The good news is that rapid, FDA-cleared molecular diagnostic panels are readily available that detect a broad range of bacteria and resistance genes with only two minutes of hands-on time. These panels provide doctors with results in hours, rather than days, empowering them to deliver timely and targeted antibiotic treatment. In some patients, this might mean deescalating the use of broad-spectrum antibiotics to prevent the development of drug-resistance. In others, these results can help doctors pinpoint the most-effective antibiotic based on the patient’s diagnosis. Both scenarios enhance antibiotic stewardship, with the ultimate goal of lowering the risk of drug-resistant infection and preserving crucial antibiotic resources for when they’re needed most. With broader COVID-19 patient diagnostics in hand, doctors can act fast to isolate and properly treat co-infected patients to prevent further transmission and shorten the time spent in critical care.

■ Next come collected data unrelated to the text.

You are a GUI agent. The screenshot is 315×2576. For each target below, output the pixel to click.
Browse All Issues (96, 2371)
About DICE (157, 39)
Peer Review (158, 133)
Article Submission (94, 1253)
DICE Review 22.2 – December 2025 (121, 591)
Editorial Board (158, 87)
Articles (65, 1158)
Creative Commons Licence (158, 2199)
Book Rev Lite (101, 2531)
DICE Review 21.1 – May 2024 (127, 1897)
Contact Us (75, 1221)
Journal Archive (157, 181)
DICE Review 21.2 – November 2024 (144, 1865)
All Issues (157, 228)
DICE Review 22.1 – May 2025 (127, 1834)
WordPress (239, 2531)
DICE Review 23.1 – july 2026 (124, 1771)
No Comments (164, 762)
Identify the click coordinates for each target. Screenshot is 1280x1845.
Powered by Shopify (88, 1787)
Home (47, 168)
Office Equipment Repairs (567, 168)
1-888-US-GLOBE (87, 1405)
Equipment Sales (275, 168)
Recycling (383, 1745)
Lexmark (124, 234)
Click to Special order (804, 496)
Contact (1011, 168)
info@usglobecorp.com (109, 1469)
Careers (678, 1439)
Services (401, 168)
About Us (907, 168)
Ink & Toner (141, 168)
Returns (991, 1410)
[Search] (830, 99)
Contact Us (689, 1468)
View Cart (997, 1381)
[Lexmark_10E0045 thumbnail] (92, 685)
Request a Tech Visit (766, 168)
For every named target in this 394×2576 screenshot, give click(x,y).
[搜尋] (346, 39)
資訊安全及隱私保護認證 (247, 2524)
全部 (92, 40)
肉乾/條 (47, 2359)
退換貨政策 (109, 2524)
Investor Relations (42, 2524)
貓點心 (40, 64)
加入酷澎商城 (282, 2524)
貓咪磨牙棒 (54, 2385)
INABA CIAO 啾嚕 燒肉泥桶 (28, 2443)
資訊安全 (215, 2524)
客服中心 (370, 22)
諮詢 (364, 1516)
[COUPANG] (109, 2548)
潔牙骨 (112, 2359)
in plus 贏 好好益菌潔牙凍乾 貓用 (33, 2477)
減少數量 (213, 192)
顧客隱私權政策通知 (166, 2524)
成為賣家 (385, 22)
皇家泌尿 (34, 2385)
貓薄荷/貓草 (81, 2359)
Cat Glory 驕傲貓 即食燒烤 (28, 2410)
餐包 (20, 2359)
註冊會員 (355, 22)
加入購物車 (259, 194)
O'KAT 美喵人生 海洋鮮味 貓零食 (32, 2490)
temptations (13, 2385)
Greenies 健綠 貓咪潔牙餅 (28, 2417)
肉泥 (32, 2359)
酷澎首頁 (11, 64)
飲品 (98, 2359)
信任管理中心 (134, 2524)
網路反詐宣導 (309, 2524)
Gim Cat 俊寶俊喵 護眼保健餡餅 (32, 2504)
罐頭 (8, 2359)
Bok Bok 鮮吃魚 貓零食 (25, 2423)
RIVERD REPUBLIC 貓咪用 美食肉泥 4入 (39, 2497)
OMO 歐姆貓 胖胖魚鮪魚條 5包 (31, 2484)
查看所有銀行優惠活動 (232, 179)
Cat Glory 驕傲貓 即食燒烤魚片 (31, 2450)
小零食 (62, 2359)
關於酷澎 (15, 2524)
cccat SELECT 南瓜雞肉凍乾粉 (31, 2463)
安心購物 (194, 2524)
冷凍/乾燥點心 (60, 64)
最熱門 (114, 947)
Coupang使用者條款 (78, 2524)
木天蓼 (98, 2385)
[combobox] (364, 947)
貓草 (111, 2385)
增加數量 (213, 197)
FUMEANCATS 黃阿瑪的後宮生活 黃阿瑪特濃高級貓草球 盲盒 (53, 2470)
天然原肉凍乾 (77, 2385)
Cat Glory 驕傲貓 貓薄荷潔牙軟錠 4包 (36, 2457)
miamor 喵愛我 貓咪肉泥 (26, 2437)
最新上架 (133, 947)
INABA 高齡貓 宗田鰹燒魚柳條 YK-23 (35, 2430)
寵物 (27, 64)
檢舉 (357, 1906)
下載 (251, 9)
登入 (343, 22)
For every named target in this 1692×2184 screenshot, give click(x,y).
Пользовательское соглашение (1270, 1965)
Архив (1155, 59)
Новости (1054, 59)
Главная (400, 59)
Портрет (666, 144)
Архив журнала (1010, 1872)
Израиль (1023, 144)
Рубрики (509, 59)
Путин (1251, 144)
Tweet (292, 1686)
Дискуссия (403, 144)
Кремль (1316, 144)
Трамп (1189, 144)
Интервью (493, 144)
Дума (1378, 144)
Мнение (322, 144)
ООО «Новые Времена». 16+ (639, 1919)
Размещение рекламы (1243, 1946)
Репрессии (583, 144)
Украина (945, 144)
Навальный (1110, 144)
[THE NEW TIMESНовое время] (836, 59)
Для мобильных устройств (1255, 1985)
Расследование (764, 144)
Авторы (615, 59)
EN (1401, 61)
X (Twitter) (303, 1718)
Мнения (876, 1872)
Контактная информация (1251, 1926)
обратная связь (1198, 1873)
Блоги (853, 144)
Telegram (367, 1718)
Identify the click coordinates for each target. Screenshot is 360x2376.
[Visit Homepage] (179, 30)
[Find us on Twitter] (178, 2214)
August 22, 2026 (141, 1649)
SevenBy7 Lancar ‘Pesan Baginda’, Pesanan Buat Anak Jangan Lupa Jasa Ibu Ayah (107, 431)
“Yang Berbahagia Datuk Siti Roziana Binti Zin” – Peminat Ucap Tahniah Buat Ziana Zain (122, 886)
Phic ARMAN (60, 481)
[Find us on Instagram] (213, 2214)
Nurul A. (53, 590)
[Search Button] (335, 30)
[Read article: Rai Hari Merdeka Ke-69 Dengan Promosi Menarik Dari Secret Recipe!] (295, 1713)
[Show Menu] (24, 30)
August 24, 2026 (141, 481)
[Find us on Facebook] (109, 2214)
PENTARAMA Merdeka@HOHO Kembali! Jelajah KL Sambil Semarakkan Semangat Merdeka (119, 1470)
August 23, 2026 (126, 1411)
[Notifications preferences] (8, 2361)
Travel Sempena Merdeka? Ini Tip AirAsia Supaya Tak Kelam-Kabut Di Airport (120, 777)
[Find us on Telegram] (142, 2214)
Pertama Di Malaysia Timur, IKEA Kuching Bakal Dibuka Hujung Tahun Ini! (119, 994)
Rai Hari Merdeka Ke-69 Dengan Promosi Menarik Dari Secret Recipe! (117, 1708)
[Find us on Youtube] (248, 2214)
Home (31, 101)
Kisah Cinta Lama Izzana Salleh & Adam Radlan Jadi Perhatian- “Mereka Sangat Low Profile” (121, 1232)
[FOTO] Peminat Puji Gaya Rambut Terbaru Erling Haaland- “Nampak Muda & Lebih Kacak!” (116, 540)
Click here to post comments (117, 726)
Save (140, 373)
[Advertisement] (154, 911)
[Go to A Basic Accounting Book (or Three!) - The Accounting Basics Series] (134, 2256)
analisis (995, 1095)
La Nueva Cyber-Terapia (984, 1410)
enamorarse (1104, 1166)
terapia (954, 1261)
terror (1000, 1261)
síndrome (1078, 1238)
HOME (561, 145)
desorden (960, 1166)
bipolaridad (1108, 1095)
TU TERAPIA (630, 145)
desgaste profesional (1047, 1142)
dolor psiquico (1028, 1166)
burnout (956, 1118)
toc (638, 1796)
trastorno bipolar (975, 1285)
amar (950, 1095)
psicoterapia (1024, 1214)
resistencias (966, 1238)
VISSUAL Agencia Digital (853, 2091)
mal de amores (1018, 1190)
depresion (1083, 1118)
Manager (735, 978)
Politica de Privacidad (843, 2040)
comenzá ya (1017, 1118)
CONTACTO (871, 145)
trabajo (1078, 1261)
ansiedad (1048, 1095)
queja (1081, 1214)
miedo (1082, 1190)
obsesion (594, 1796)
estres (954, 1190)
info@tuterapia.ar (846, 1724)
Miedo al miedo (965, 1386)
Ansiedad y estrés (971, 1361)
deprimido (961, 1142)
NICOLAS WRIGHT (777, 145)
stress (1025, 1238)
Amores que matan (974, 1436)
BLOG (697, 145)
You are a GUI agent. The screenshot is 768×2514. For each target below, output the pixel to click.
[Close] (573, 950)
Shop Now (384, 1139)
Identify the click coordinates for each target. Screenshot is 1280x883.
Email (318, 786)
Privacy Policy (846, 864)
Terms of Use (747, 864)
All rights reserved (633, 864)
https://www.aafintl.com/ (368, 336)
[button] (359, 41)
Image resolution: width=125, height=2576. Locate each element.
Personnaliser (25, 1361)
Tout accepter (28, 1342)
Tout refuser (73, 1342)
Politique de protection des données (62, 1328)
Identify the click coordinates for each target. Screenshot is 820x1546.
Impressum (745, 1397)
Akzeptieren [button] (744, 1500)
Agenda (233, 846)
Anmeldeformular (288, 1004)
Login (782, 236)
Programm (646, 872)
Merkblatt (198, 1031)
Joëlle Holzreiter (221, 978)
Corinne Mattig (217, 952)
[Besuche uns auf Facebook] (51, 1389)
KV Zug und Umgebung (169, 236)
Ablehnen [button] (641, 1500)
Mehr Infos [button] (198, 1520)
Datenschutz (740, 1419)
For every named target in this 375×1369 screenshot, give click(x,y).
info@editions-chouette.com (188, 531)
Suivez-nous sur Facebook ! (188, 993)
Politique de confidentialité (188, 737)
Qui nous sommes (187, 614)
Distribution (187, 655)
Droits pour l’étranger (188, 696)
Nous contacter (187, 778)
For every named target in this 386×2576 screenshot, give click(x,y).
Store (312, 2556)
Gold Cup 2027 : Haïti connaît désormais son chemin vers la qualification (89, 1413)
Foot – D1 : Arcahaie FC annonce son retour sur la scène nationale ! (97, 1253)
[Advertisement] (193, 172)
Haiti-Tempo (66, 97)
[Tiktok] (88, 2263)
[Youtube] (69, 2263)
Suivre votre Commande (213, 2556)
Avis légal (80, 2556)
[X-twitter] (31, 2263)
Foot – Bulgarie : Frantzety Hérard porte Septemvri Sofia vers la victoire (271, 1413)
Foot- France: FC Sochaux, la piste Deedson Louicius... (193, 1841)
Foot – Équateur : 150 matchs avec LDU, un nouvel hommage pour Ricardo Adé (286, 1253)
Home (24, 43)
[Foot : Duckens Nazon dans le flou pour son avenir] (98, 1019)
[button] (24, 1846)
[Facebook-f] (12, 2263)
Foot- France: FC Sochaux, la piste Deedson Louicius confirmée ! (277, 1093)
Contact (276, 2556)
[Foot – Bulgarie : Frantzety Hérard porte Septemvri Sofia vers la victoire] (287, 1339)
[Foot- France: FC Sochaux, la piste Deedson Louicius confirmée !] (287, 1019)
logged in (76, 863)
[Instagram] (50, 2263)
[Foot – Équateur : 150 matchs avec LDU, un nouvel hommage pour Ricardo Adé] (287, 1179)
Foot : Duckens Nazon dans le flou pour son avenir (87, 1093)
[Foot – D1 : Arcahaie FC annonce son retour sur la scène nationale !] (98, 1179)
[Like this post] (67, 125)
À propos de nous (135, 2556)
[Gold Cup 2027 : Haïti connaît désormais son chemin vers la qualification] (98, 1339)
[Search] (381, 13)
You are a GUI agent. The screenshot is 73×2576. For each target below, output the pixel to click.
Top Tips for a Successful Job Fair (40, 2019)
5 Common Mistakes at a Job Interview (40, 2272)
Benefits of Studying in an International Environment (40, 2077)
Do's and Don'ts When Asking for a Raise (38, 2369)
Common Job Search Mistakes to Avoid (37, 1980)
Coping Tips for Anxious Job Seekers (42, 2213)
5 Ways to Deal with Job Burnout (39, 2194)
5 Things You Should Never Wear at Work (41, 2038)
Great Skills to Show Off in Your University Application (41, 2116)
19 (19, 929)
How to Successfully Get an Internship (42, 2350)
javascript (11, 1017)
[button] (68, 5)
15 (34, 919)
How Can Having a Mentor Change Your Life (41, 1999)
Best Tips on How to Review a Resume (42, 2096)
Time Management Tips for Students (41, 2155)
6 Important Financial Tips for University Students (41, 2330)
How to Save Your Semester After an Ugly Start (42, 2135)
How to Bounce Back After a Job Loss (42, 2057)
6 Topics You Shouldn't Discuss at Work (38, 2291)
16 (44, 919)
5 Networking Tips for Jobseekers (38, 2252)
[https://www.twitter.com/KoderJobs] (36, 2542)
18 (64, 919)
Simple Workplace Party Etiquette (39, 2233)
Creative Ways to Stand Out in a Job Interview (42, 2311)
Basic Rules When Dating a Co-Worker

As healthcare workers around the world strive to provide the best possible care amid the pandemic, rapid diagnostic testing should be expanded beyond identifying COVID-19 to alert clinicians of the presence of potential co-infections and antimicrobial-resistant pathogens that may negatively impact patient outcomes or lead to secondary outbreaks if left unaddressed. Even during the fast-paced outbreak response, clinicians owe it to themselves and their patients to incorporate readily available diagnostic platforms. With these solutions, they can better understand patient cases and treat those under their care efficiently and responsibly.

About The Author

Oliver Schacht is the CEO of OpGen, Inc., a pioneering bioinformatics and genomic analysis company providing complete solutions for patients, hospitals, and network-wide infection prevention and treatment.